Unlike the newcomers, indigenous people generally had no concept of buying or selling or individual property ownership. Land was owned communally. It is dubious that the purchase prices of bed caps, beads and axes amongst other things, would have been fully understood in terms of there being a transference of their lands into the sole ownership of their guests (fencing & no trespass signs included) in exchange for the said trinkets and other sundry items of no great value, not in real estate terms anyway. And lest you think the newcomers didn’t know or understand the limited knowledge of indigenous peoples regarding real estate consider the following. When the Batavia merchants of the Dutch East India Company were sending out Abel Tasman what they recorded spells out quite clearly their expectations: (see extended version here) ….
“…especially trying to find out what commodities their country yields, likewise inquiring after gold and silver, whether the latter are by them held in high esteem; making them believe that you are by no means eager for precious metals, so as to leave them ignorant of the value of the same; and if they should offer you gold or silver in exchange for your articles, you will pretend to hold the same in slight regard, showing them copper, pewter, or lead, and giving them an impression as if the minerals last mentioned were by us set greater value on.’ (http://nzetc.victoria.ac.nz/tm/scholarly/tei-BeaDisc-t1-body-d2.html)

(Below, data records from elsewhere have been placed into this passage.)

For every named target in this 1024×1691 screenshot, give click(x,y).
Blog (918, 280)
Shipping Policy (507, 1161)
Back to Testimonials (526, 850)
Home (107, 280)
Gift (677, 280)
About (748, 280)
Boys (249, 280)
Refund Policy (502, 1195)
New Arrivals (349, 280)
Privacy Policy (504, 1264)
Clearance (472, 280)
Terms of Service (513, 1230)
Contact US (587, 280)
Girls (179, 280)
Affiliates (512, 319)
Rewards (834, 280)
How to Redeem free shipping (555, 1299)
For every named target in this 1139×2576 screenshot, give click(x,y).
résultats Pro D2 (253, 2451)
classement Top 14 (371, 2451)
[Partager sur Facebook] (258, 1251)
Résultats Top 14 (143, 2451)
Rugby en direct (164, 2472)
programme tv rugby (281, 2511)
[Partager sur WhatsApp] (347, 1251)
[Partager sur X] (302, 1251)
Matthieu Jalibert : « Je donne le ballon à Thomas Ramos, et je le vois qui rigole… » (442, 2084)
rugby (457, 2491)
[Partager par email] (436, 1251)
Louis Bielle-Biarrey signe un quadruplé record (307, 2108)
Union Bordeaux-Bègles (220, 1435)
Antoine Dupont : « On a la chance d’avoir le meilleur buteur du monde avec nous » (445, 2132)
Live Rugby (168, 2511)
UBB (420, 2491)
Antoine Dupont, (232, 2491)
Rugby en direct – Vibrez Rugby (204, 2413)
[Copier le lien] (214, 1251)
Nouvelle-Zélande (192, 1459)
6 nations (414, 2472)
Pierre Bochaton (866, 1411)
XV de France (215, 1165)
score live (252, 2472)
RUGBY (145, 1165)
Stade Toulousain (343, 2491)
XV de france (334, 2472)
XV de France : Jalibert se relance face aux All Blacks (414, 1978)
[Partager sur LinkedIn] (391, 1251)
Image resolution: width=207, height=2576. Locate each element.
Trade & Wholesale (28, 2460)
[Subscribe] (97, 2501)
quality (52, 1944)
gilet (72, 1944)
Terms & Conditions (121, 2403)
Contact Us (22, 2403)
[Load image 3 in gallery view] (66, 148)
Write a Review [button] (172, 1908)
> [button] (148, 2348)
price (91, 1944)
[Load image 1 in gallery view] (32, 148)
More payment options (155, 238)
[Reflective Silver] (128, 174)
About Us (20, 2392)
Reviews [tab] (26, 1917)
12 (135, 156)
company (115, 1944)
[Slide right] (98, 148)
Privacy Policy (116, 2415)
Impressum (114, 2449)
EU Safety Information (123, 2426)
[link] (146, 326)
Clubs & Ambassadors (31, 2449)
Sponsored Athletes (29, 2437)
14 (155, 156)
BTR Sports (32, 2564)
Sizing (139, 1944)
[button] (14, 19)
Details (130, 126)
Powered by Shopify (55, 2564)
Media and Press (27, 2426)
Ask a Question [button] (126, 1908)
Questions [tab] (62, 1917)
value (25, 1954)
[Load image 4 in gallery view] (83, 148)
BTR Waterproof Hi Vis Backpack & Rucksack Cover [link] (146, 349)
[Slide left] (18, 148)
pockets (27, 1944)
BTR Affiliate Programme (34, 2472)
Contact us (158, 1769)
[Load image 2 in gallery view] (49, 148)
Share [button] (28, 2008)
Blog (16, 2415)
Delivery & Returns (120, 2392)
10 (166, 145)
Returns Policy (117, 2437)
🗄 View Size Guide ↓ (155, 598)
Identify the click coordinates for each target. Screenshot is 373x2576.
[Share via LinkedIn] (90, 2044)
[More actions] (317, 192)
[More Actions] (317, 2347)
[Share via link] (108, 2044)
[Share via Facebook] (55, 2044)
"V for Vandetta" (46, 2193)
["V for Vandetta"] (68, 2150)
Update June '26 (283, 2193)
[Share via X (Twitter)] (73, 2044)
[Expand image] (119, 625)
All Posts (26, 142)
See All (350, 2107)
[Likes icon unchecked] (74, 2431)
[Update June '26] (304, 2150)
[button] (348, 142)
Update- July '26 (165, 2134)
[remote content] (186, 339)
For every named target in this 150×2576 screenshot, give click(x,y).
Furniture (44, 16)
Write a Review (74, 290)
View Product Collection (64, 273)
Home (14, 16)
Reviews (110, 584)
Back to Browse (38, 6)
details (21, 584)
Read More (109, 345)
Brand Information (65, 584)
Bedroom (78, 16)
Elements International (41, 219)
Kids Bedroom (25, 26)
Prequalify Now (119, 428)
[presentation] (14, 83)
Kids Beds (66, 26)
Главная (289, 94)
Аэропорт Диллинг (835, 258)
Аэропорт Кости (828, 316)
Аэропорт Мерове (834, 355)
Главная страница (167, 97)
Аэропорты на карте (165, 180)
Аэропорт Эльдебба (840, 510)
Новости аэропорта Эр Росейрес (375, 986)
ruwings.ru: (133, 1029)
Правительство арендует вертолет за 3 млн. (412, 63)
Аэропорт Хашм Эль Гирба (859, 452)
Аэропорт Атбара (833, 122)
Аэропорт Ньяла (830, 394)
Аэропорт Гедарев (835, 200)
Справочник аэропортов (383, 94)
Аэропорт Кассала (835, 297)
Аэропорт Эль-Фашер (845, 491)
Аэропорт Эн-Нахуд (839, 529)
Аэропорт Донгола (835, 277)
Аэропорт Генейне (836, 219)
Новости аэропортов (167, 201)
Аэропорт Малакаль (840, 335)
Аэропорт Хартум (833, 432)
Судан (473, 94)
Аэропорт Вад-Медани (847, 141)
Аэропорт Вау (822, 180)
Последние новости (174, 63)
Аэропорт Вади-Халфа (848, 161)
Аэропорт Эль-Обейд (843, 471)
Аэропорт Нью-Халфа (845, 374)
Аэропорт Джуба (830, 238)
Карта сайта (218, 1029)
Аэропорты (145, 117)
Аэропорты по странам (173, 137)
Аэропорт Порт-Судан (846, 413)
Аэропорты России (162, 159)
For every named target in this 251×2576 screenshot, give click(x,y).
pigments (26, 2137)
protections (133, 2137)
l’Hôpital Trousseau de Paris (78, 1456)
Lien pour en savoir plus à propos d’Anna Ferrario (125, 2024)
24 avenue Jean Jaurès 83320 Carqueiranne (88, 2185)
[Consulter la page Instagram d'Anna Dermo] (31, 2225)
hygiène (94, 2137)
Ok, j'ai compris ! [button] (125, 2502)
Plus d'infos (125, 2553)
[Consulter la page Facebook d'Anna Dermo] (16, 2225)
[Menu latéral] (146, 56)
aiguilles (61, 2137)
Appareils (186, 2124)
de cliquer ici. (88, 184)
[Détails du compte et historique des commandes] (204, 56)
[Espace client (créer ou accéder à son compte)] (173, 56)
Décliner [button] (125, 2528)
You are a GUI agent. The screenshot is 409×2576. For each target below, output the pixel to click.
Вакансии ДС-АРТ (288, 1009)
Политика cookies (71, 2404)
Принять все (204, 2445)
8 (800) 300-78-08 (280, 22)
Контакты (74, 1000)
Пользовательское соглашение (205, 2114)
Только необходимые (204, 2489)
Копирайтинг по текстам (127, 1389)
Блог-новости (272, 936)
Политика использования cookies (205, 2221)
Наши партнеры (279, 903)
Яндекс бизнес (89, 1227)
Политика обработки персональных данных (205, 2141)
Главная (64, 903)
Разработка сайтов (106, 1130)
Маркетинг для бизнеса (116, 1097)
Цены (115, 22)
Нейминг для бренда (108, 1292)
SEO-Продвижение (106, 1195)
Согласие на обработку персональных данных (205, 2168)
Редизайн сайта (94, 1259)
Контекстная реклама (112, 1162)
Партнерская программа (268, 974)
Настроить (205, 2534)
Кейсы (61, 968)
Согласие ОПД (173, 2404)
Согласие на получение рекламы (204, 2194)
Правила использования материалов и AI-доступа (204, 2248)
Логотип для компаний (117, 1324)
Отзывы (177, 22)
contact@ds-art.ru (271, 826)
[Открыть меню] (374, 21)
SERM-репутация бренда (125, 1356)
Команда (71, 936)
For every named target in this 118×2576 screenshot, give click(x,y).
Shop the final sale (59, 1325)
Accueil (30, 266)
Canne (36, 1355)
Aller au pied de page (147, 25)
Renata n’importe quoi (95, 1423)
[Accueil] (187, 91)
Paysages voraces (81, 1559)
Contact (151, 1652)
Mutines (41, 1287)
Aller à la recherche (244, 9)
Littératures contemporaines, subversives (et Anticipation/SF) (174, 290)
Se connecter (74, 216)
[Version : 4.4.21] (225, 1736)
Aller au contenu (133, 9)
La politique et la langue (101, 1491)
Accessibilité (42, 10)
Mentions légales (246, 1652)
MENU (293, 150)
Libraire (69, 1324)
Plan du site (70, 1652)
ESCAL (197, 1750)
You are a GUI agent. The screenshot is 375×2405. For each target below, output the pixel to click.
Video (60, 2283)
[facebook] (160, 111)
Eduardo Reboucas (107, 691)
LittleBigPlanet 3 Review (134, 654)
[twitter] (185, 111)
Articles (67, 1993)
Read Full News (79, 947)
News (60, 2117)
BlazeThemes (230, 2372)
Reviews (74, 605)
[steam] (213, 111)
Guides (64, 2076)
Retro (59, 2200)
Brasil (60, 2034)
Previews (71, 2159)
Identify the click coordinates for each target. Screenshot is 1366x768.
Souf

The following is a list of the items Reverend Henry Williams paid for his 3,000 acres of land at Pouerua in NZ’s Bay of Islands;
Ninety blankets, two hundred dollars, four cows, two casks of tobacco, seven hundred pipes, twenty-five iron pots, twenty-six axes, twenty-six hoes, eight adzes, six spades, four pairs of scissors, eleven knives, twelve books (Putting the Land on the Map, Govett Brewster Gallery, p 33).
Today, some 800 direct descendants of Williams own more land than any other family in New Zealand, large tracts on the East Coast, Bay of Plenty, Hawke’s Bay and the Wairarapa, worth at least $30 million (The Rich List, G. Hunt pp 22-25). (That figure cited is at least a decade ago so values will have changed of course).